I'm starting this thread hoping to help the adventurers among us enjoy a little bit of luxury when on long camping or work trips where a hotel and a shower aren't always available or convenient.

I did not take pictures during the installation, but hopefully the pictures and links below will help anyone who wishes to take on a similar project.

Background: From 2010 until 2016, I owned a 1989 GMC Jimmy which I had purchased specifically for hunting/camping trips. I took it to the Alpine Loop in Colorado, Big Bend National Park, and multiple hunting trips to various locations within 2-5 hours of the DFW metroplex. It had a winch, a dual battery system, and a hot shower system.

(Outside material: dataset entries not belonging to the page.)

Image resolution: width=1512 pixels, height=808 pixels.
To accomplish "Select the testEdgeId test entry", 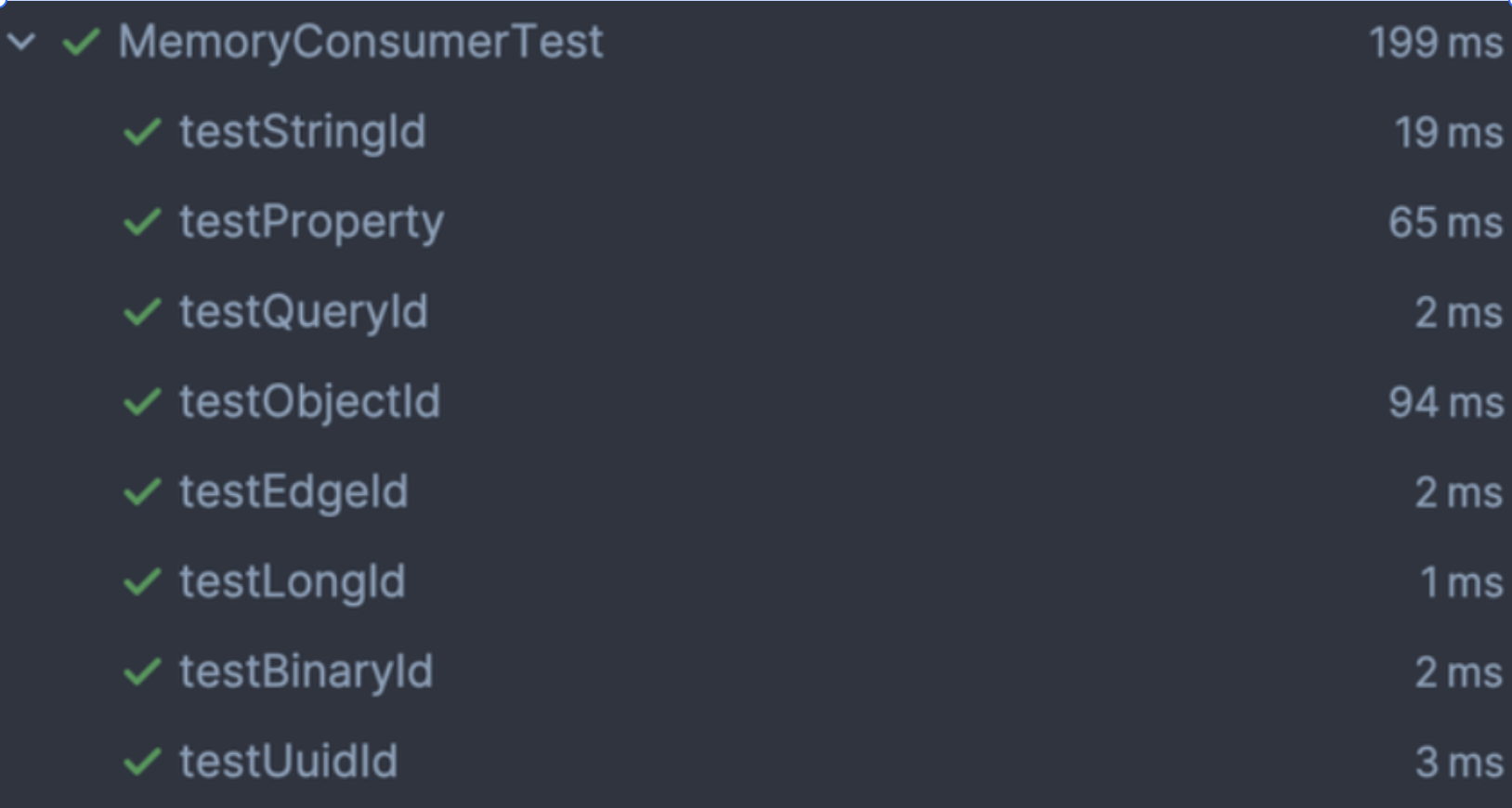I will [x=293, y=492].
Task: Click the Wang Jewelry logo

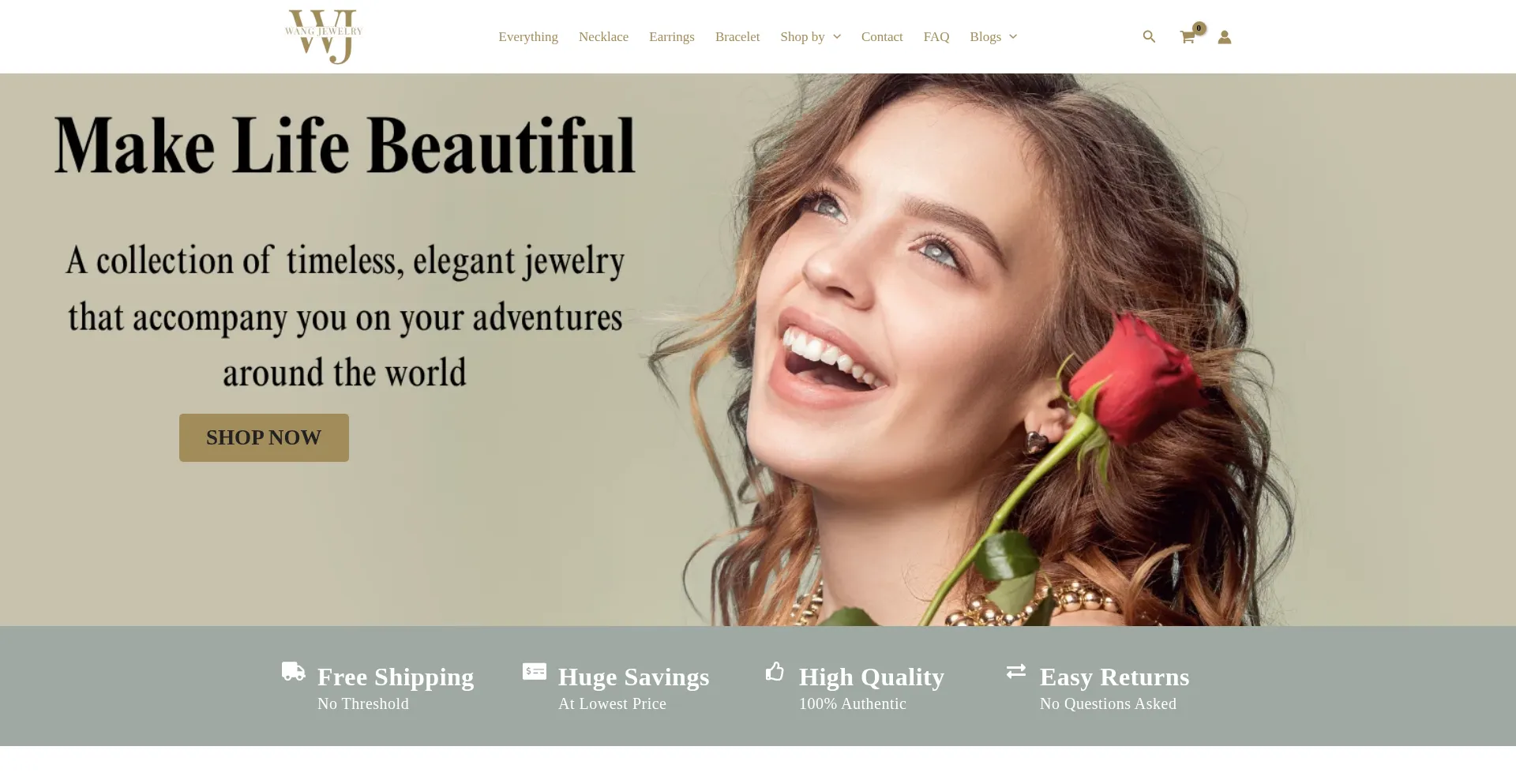Action: click(x=324, y=36)
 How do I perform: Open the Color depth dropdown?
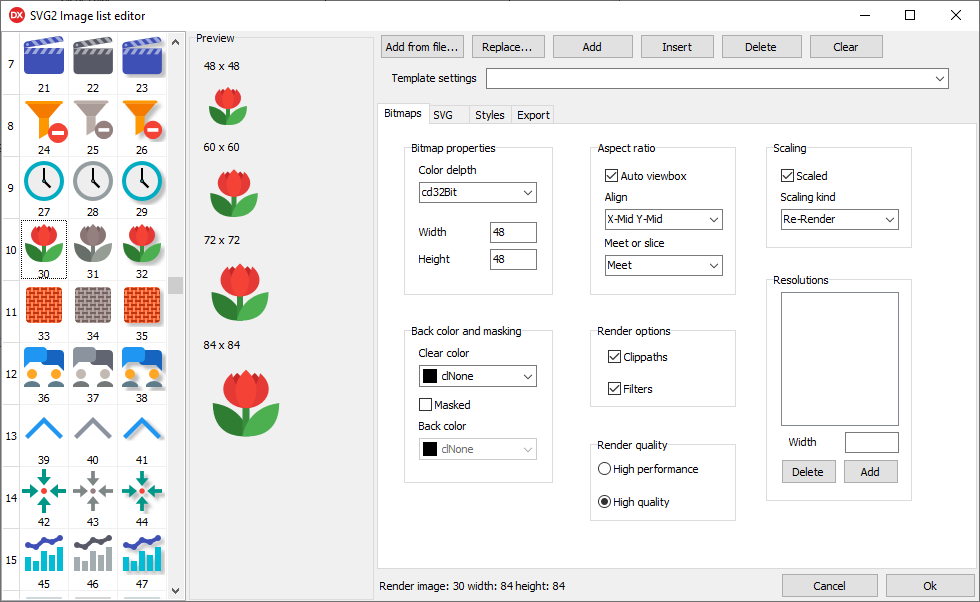pyautogui.click(x=477, y=193)
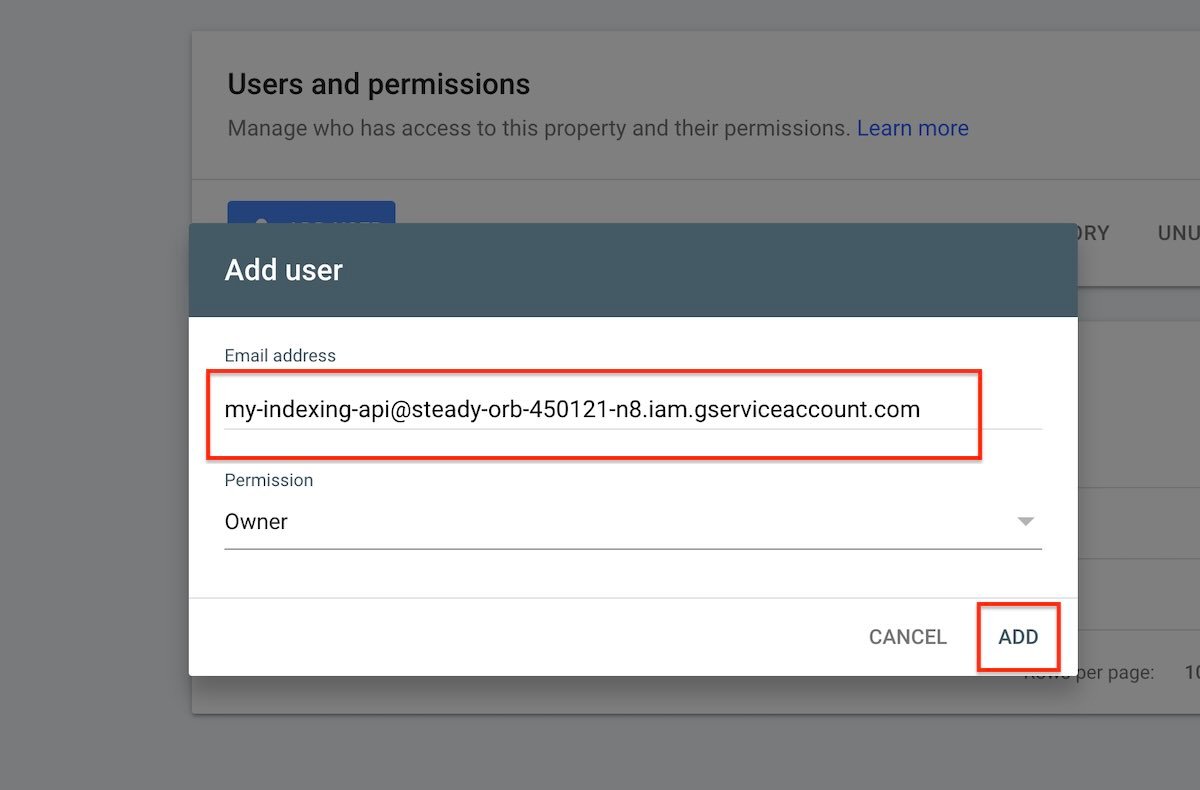1200x790 pixels.
Task: Click the dimmed overlay below the dialog
Action: click(x=600, y=750)

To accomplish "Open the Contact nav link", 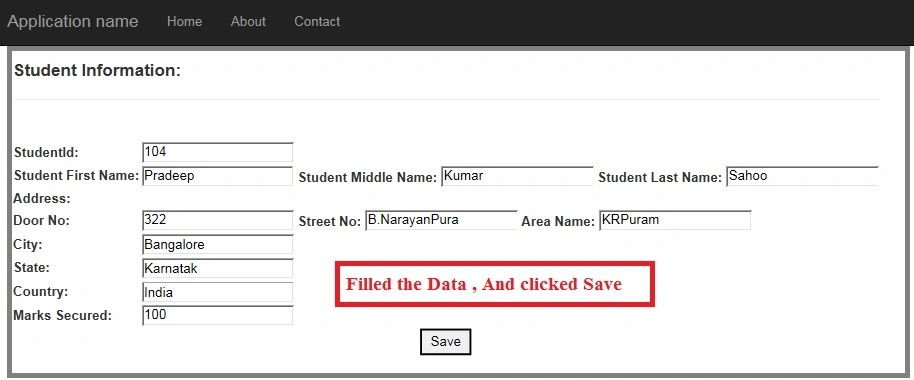I will (317, 22).
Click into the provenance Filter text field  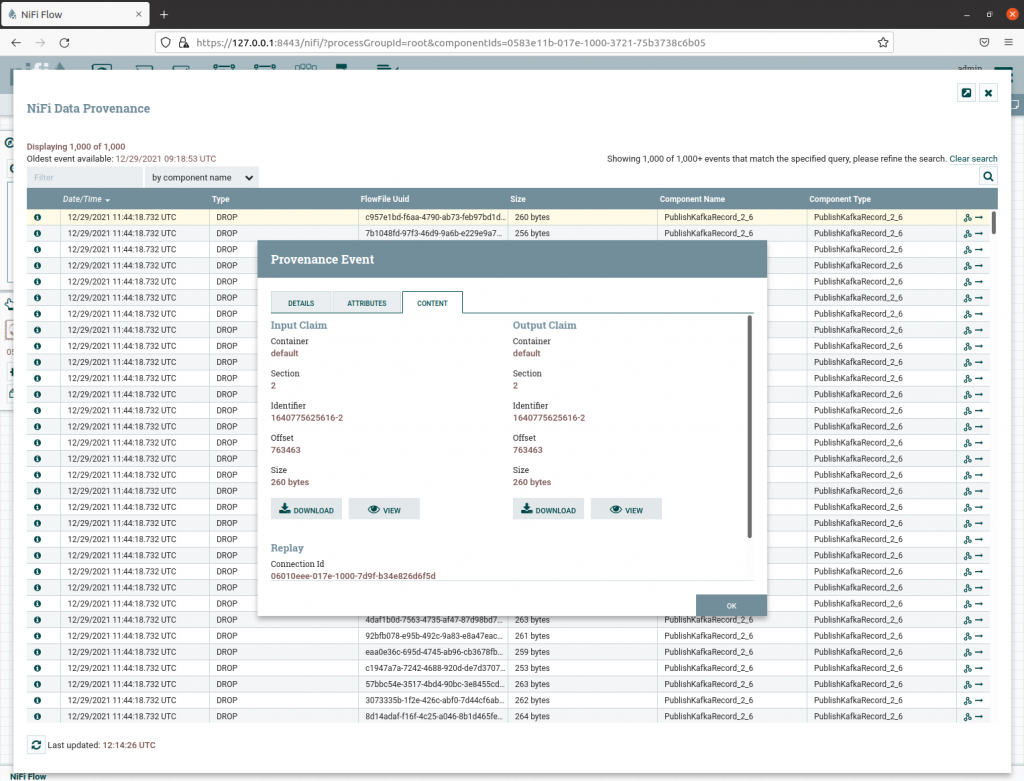[x=84, y=177]
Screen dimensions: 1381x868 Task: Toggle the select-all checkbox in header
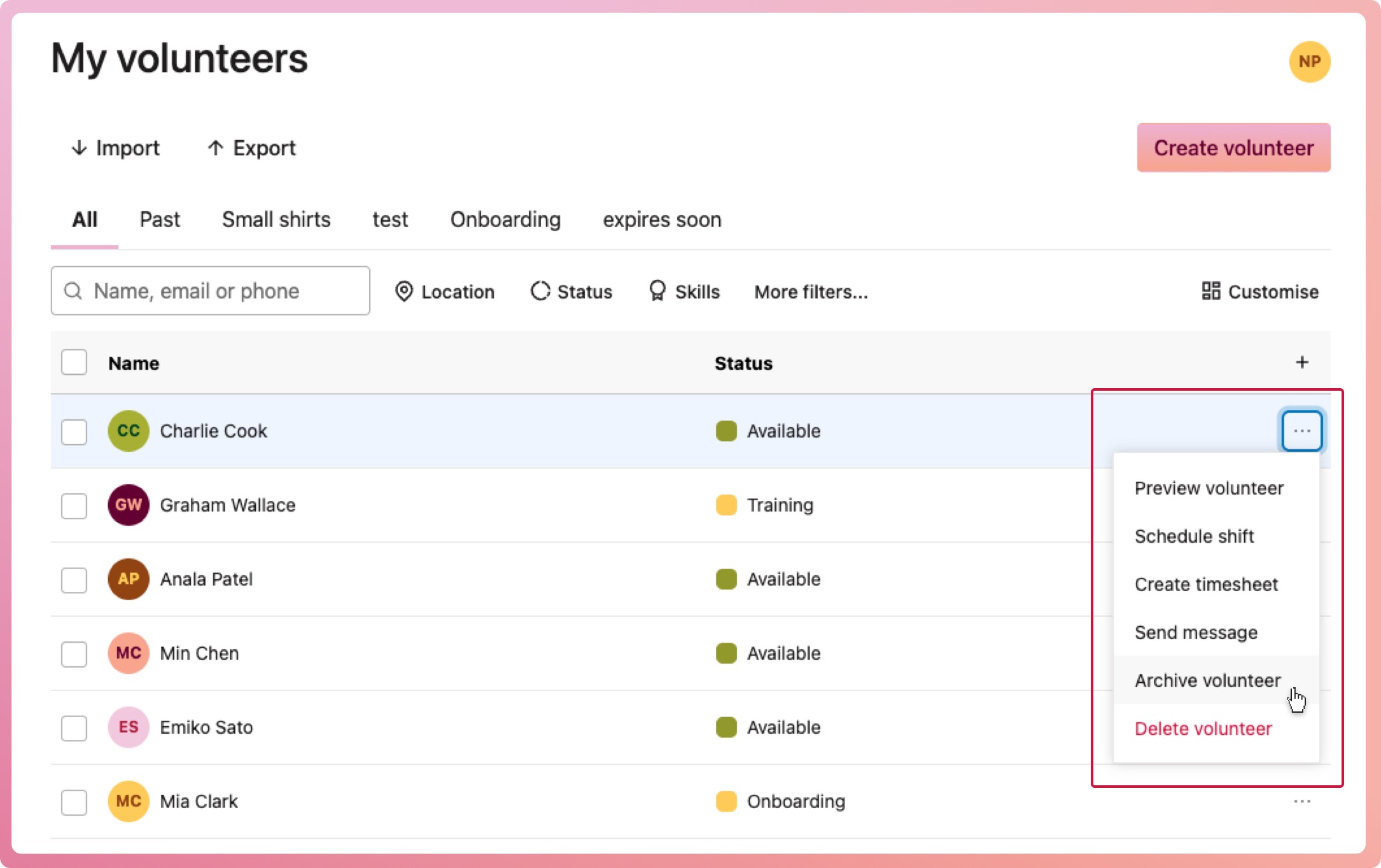click(74, 363)
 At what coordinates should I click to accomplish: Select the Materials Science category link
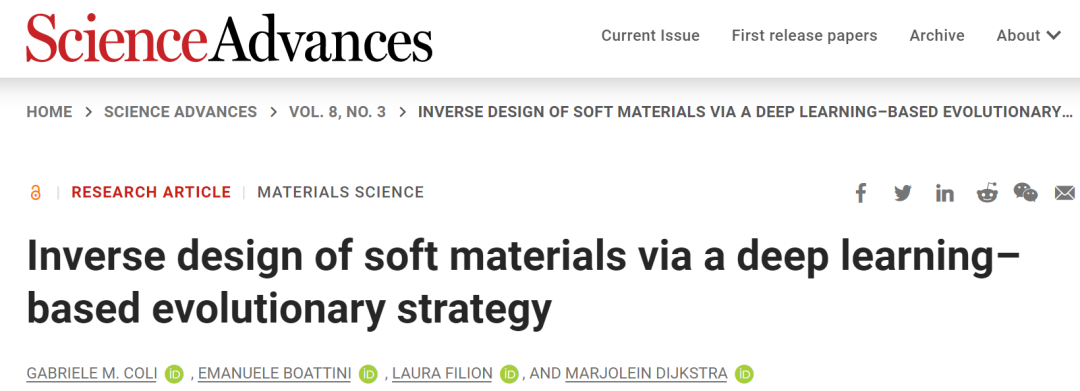coord(340,192)
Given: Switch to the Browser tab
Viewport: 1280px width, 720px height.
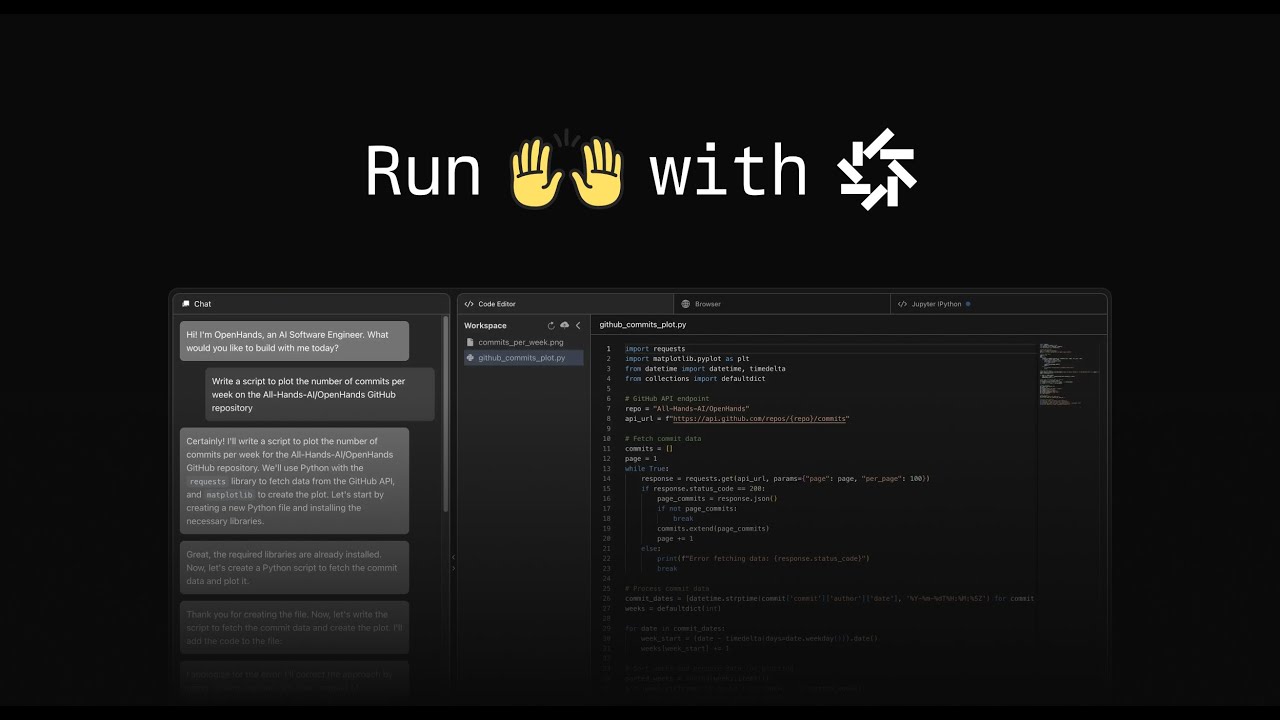Looking at the screenshot, I should pos(706,303).
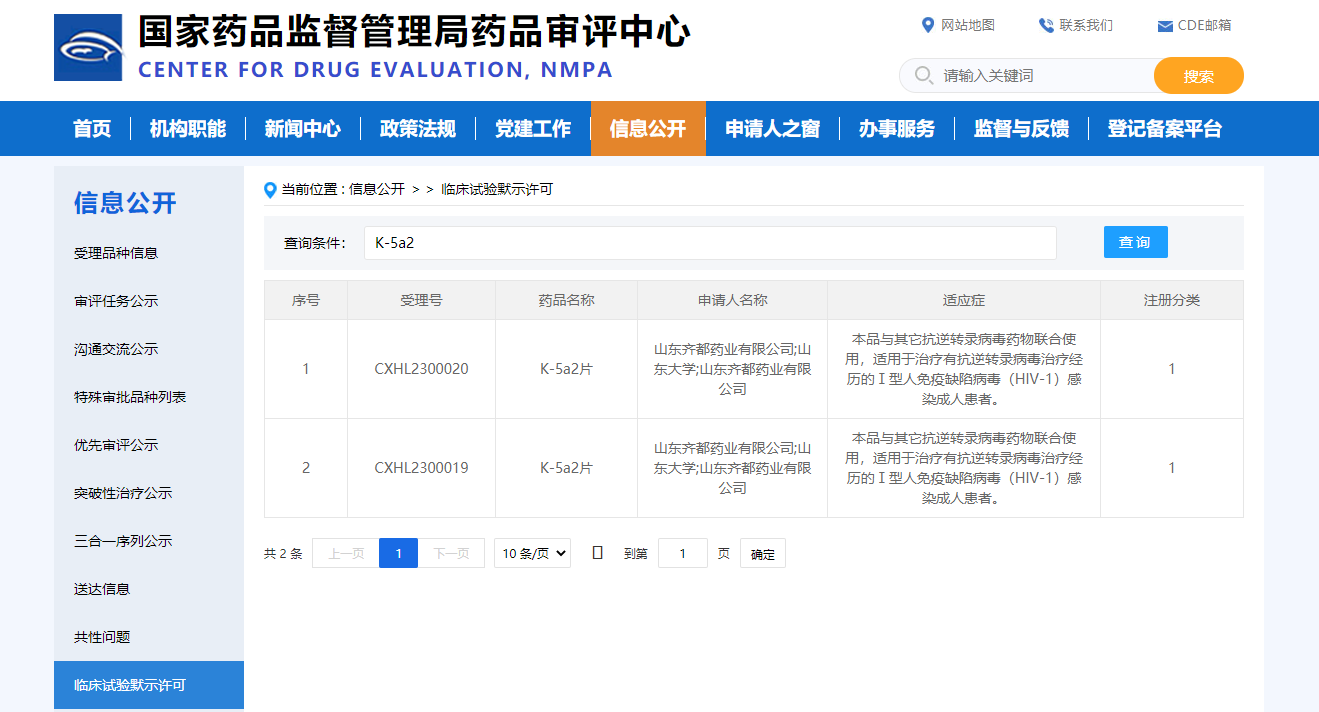This screenshot has width=1319, height=712.
Task: Click the magnifier icon in search box
Action: tap(924, 76)
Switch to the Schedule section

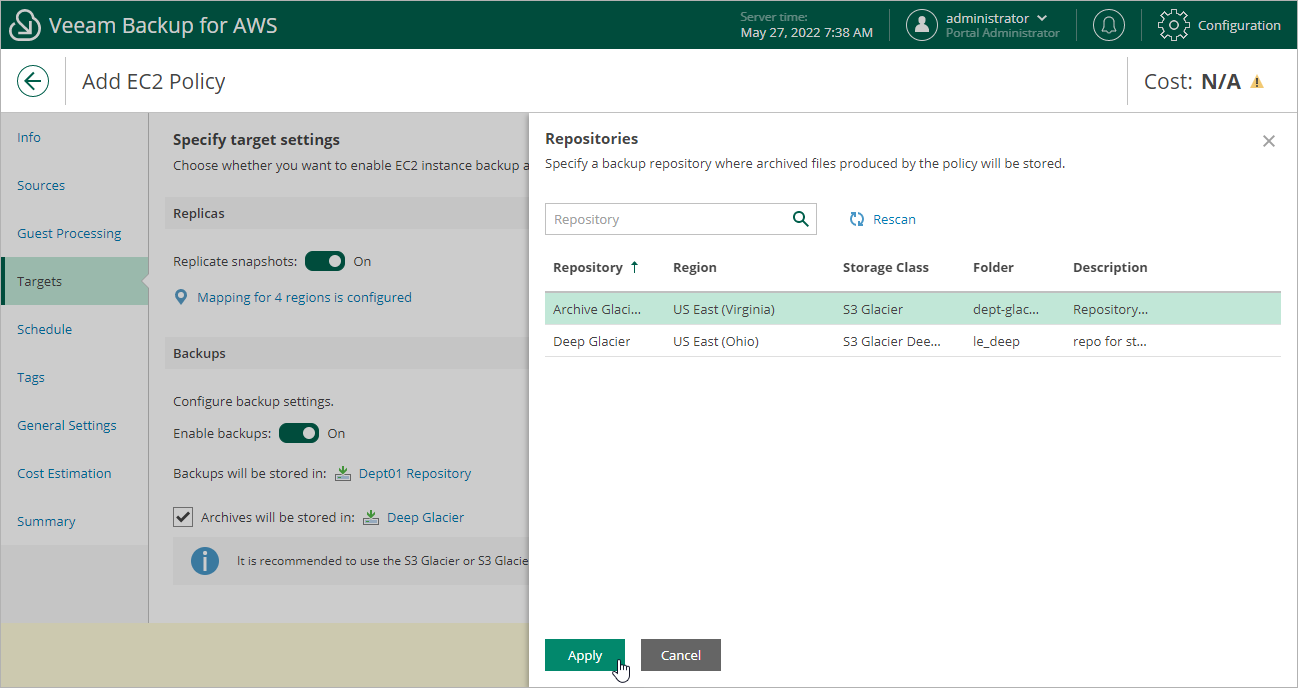[x=45, y=329]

I'd always intended on installing the shower system in the Yukon after I sold the Jimmy, and finally got around to it last week.

The most expensive component to the system is the Helton heat exchanger which I purchased from Cruiser Outfitters for $255. I did not buy the entire shower kit, only the exchanger.

Here are the parts I sourced:

t-fittings $12 each (need two)
12 volt toggle switch $8
constant tension hose clamps $11 for set of four (need 8 total, or two sets)
12 volt water pump $25
3/8 to garden hose barbed adapter $7
Garden hose nozzle with selectable output $10

Auto parts store can cut these by the foot:
5/8" inner diameter heater hose (can get this from local auto parts store by the foot)
3/8 inner diameter fuel hose (can get this from local auto parts store by the foot)

Home Depot carries these items:
3/8 inner diameter clear tubing for the fresh water intake (10 feet recommended)
3/8 inner diameter clear braided vinyl tubing for the fresh water output (minimum 10 feet recommended)

The pictures explain the install, but here are the key points:

1. Use fuel line to connect the fresh water pump output to the cold water inlet on the heat exchanger since this will be exposed to the heat of your engine bay at all times. Use clamps at both of these connections.

2. Use about 12" of fuel line from the hot fresh water output on the heat exchanger to a double mail barbed fitting connecting it to the braided vinyl tubing that goes to your shower head. The heat of the exchanger will soften the vinyl tubing to a point where it will weaken it, and you will risk the line bursting. Use clamps at these connections.

3. The fresh water intake hose doesn't need to be clamped since there is no pressure on this line. However, you may want to figure out a way to weigh down the end of the intake line so when you drop it into your fresh water source/bucket, it goes to the bottom.

4. Make sure you clamp ALL connections other than the fresh water intake. The pump has 80 PSI output pressure, compared to your typical automotive cooling system that operates around 15 PSI. If you don't clamp the fresh water output connections well, you can plan on being sprayed with water.

5. Make sure you try to do your best to water proof the electrical connections around the pump. Water + electricity = bad things over time.

6. I purchased a passenger side battery tray and installed it with the intention of adding a dual battery system to the truck, but decided against it. I have the pump mounted to the battery tray with self tapping metal screws, but you may be able to mount it to the existing bracket in the area without having to purchase the battery tray.

7. I had to remove the fender brace for this project. If you don't like the idea of doing this, you'll just need to figure out a different way to mount your heat exchanger and toggle switch.

Let me know if any of you have questions!